Johnnie Walker Pours Into Tech With HuffPost Live Sponsorship

Alcohol brand wants to embody pioneering spirit

Alcohol and technology may not seem like two topics that naturally fit together (at least in terms of ad partnerships), but Johnnie Walker is investing heavily in sponsored content that appeals to the techie crowd. As part of its longstanding Keep Walking campaign, the iconic alcohol brand is backing a 10-part HuffPost Live series called The Next Step, which focuses on tech influencers.

"We look for individuals whose next step holds all their potential, are intrinsically positive and forward looking, and rather than a perfectly successful journey might have had some bumps along the road," Brian Radics, Diageo's director of scotch whisky, said.

The brand also sponsored TechCrunch Disrupt in San Francisco, the annual tech conference that highlights startups. Johnnie Walker's branding was prominently displayed during the event, and its crew filmed material for its own series and projects at the event. In addition, attendees could freely sample its products. Terms of the deal were not disclosed.
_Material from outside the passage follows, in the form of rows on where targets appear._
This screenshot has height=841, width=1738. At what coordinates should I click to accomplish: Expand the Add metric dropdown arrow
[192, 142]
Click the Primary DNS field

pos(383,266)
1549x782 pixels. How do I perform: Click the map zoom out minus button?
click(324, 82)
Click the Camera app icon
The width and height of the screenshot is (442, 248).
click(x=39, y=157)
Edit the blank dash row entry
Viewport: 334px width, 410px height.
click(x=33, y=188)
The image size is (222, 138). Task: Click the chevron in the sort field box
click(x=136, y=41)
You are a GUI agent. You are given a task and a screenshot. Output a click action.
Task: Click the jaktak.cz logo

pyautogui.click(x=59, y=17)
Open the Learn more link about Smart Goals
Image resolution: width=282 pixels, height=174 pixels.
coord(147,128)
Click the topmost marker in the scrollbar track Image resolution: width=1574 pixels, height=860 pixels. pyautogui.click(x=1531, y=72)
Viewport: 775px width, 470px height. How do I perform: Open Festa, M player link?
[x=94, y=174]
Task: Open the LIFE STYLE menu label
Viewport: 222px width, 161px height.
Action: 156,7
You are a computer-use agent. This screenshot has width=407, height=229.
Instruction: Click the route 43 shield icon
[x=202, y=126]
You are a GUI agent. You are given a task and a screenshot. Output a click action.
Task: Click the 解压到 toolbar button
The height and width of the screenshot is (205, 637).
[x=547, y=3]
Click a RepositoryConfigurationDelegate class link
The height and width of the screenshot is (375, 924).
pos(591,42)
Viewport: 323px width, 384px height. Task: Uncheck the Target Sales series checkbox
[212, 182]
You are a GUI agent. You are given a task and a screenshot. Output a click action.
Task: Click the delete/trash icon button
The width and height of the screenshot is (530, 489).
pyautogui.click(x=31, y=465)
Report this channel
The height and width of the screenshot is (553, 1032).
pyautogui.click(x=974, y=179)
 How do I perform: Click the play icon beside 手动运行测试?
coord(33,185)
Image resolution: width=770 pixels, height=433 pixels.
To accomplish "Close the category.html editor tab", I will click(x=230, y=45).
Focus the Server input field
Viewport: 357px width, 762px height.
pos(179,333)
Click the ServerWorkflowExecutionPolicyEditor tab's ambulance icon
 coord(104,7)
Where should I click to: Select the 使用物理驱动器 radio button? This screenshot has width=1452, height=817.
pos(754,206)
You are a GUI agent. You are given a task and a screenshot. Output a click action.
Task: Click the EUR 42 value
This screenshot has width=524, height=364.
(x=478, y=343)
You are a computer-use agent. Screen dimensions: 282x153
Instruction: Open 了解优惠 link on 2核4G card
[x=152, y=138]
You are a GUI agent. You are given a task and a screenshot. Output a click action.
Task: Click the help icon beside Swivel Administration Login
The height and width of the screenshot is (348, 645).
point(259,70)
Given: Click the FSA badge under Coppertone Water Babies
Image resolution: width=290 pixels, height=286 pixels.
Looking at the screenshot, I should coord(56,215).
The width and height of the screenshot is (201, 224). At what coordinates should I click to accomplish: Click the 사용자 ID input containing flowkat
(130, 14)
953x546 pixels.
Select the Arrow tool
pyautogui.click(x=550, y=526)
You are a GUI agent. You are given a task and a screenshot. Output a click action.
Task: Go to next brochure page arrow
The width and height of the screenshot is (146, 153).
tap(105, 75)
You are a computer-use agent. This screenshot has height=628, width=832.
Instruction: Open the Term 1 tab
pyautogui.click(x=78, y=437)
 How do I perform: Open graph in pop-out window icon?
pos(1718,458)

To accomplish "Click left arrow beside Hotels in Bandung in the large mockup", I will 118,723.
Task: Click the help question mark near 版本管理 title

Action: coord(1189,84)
"The wonderful thing about having Johnnie Walker is it's obviously a wonderful consumer brand, and they see Disrupt elements in their own brand," said Ned Desmond, AOL Tech gm.

Radics said the liquor label was interested in advertising around tech because both the brand and the people in the digital community shared the same pioneering spirit. Of course, there may be another reason that Johnnie Walker is interested: With tech topics popular among males, it's the perfect market to target.

And, two-year-old HuffPost Live has refined its methods to sell a certain message to a targeted audience. While it will never create scheduled lineup like a TV channel would, president Roy Sekoff said the online network has realized that viewers want to know what time to tune in for certain content. It allows HuffPost to sell sponsored blocks around topics, like lifestyle or tech.

To maintain trust in its reporting, HuffPost Live has made it a policy never to sell native advertising but only allow for sponsored content. (For the uninitiated: Native advertising implies that the content was specifically created for a brand, while sponsored means a brand backed an editorially-directed idea.)

Sekoff said HuffPost's team tries to find "native introductions" for stories it would cover with or without sponsorship. He believes it's also why respected organizations like the United Nations want to work with the Web publication.

"We are first and foremost a journalistic enterprise. We are very careful about what we do with our brand, and we are very excited to work with brands. I don't think the U.N. would come to us if were just making nice commercials," he said.